I have Dell 27" and I think it’s great. Icons and text can seem pretty small initially, but anyone with normal or correctable to normal vision will probably get used to it pretty quickly. I did.

The advantage, of course, is that you see the same span of modeling “real estate” as you do with your 2 monitor setup without the separation of the frames and the level of detail is the same even though smaller. You will get more model within a narrower field of view, which I think has some subtle advantages.

If you have the desk space for 40" as suggested that might be even better, though you will do more head rotation as you look from one side of your modeling space to the other.


#4

I have no clue what is the resolution of your monitors because 1440p is a family of many resolutions. details: https://en.wikipedia.org/wiki/1440p

Anyway, buying another 1440p monitor is a waste of money. Buying higher resolution than 4K (a.k.a. UHD = 3840x2160 pixels) is also a waste of money. You should buy 4K monitor. The only question is optimum size. The optimum size depends on a distance between the monitor and your nose. The closer, the better. If you use a laptop, you should put it on a stand (to save your neck), and measure horizontal distance from your nose to far end of the stand. This distance is roughly the distance to your monitor. If you use desktop computer, measure the width of your keyboard - this is roughly minimum distance to your monitor.

The figure of merit is angular size of the pixels that are seen by your eyes. The angular size should be at least as big as it is for a laptop. For example, my laptop has 15,6 inch LCD and 1920x1080 resolution, so its pixel density is 1080 pixels / 195 mm = 5.5 pixels/mm. My nose is about 350 mm from my laptop’s LCD, so the angular size of one pixel is 1/(5.5*350) = 0.0005 radian. My monitor has 27 inch LCD and 3840x2160 resolution, so its pixel density is 2160 pixels / 336 mm = 6.4 pixels/mm.

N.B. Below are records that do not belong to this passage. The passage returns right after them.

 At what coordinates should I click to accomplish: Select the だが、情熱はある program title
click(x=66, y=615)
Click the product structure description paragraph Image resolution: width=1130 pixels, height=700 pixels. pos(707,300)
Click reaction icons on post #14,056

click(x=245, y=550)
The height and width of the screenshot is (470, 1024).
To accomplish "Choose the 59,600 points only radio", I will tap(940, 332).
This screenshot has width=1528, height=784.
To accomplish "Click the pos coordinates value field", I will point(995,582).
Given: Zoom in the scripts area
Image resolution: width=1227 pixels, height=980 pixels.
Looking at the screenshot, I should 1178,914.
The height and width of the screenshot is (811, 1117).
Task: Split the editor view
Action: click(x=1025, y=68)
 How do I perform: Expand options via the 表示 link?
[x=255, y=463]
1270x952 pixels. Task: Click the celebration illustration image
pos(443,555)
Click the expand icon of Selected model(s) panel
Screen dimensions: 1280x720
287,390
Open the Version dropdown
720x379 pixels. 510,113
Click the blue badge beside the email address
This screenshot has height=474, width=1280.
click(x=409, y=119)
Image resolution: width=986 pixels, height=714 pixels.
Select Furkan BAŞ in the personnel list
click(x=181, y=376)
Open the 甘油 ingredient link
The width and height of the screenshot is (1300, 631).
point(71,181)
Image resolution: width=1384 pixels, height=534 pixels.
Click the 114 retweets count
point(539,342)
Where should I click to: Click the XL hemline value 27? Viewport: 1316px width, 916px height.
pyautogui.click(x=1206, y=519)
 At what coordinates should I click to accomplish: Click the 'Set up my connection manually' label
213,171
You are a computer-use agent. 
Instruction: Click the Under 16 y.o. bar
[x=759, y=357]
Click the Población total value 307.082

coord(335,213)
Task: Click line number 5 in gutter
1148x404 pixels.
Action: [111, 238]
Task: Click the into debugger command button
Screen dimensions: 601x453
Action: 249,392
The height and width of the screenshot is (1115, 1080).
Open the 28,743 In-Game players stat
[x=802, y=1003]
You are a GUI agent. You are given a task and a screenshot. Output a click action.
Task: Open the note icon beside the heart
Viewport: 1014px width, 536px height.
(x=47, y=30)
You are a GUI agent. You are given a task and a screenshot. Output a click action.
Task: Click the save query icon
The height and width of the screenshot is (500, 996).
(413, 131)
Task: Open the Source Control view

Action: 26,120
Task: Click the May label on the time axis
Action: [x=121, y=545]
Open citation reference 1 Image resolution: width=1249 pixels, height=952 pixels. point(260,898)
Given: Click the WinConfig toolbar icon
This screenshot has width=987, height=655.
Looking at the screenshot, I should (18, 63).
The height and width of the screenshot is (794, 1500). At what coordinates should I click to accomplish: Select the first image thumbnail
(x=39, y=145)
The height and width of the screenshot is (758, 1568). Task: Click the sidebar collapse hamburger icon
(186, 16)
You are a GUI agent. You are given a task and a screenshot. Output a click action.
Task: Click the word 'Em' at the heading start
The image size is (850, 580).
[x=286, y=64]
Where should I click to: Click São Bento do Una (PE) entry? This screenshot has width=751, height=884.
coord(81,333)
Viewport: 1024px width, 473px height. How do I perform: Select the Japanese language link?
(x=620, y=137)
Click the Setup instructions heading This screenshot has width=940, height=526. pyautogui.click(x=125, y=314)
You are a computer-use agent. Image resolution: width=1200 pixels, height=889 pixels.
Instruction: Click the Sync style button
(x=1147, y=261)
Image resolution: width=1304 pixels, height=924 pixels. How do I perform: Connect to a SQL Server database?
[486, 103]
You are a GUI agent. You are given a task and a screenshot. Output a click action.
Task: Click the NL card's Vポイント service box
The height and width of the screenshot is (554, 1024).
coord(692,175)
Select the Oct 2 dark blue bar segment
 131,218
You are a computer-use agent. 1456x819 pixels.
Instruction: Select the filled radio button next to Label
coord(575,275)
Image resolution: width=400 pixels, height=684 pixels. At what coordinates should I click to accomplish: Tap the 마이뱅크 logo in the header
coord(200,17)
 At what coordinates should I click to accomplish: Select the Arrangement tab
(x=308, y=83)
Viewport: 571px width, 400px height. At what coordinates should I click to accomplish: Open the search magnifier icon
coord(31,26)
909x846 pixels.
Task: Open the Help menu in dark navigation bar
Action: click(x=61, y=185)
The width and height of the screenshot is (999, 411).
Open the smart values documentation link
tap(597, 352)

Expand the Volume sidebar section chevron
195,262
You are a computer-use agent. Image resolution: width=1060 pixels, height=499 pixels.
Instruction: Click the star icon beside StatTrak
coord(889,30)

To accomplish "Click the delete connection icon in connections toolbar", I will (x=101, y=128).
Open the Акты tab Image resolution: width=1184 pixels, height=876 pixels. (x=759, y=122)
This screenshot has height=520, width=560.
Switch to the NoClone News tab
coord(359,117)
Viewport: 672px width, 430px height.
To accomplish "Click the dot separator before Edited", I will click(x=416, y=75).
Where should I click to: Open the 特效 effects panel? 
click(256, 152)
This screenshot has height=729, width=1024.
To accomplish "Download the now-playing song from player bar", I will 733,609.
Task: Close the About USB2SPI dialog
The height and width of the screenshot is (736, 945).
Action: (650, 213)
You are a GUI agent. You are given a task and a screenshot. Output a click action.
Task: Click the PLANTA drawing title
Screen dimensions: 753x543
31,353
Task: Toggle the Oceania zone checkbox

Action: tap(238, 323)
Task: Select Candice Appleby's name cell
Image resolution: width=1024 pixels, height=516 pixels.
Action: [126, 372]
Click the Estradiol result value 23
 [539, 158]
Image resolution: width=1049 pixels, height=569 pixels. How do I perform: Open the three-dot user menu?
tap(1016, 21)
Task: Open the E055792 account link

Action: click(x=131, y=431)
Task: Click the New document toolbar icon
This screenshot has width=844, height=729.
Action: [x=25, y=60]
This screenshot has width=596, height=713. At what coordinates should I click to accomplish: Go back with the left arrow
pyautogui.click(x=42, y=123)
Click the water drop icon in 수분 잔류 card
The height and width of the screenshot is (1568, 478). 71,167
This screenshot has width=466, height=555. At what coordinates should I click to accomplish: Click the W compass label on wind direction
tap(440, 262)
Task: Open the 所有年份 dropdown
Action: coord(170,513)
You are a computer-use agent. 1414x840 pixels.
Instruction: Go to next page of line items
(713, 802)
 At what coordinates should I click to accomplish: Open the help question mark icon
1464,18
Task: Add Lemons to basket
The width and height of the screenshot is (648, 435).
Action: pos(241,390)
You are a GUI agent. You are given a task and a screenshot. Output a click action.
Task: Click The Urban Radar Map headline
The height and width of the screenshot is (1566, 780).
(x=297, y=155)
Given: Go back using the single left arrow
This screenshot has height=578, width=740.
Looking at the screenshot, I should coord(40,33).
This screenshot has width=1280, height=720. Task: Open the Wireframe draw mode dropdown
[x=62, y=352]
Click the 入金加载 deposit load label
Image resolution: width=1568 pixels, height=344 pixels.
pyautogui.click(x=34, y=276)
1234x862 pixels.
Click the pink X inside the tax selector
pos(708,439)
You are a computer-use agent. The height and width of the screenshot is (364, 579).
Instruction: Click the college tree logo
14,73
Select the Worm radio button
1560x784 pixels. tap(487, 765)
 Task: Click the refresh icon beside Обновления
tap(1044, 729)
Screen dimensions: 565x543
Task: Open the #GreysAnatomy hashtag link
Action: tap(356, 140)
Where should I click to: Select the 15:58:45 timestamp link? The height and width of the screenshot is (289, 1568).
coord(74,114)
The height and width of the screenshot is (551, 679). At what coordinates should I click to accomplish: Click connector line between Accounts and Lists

My monitor has higher pixel density (more dots per inch, if you are not metric person), than my laptop, which means that it should be closer to my nose than my laptop. This is not feasible, so my monitor is too small. If you use a laptop, the minimum diagonal size of a 4K monitor is about 40 inches. If you use a desktop computer, the minimum diagonal size of a 4K monitor is about 27 inches.

best laptop stands: https://thewirecutter.com/reviews/best-laptop-stands/

best 4K monitors: https://thewirecutter.com/reviews/best-4k-monitors/


V6 and high-resolution displays
(Gustavo Fontana) #5

They are lying. Or they are half blind. Get it. Never look back.


#6

I just bought an Acer ED347CKR 34" and I love it. 3440 x 1440, 4ms response time, 100 Hz .23175 pitch for $500. It set too high for my liking so I got an adjustable arm to mount it to.

Brian


#7

You are injuring your neck without a warning. When neck pain appears, you will have to wear Glisson loop.


#8

I using 4k per a Samsung 32" UD970 and I’m very happy. For me it’s the perfect relation between display size and resolution. I never would like to go back to a small resolution. Also I don’t miss a bigger monitor at this resolution.


#9

somebody has done their homework. that made my brain hurt :wink:


#10

Do you use scaling on that monitor?
I am considering a 4K monitor, but the UI (Rhino, AutoCAD etc.) at 100% scaling seems too tiny.
At the office I have two 25" QHD (2560x1440), and those are fine without scaling.

At home I have two 23" FHD, and that’s getting cramped compared to my office screens.


#11

I use the Windows 7 display scale option at medium (125%) and also there was a registry tool or something like this for Rhino to get it optimized for high res displays.

Also you could think about the final real world resolution of the displays, maybe 2560x1440 at 25" is not so much different as 4k at 32" (key word pixel density).


#12

Ah thanks.

I looked it up it’s 140 ppi (4K at 32") vs 117 ppi (QHD at 25"), so the difference is not very huge.


#13

I’ve been using a 4K monitor from Dell for several years. It seemed like things were small when I first changed from a lower res, but after I got used to it it was very workable. I like how much more model I can get on the screen at a zoom level that still shows details clearly enough to work on. Still on Win7, but now Rhino6.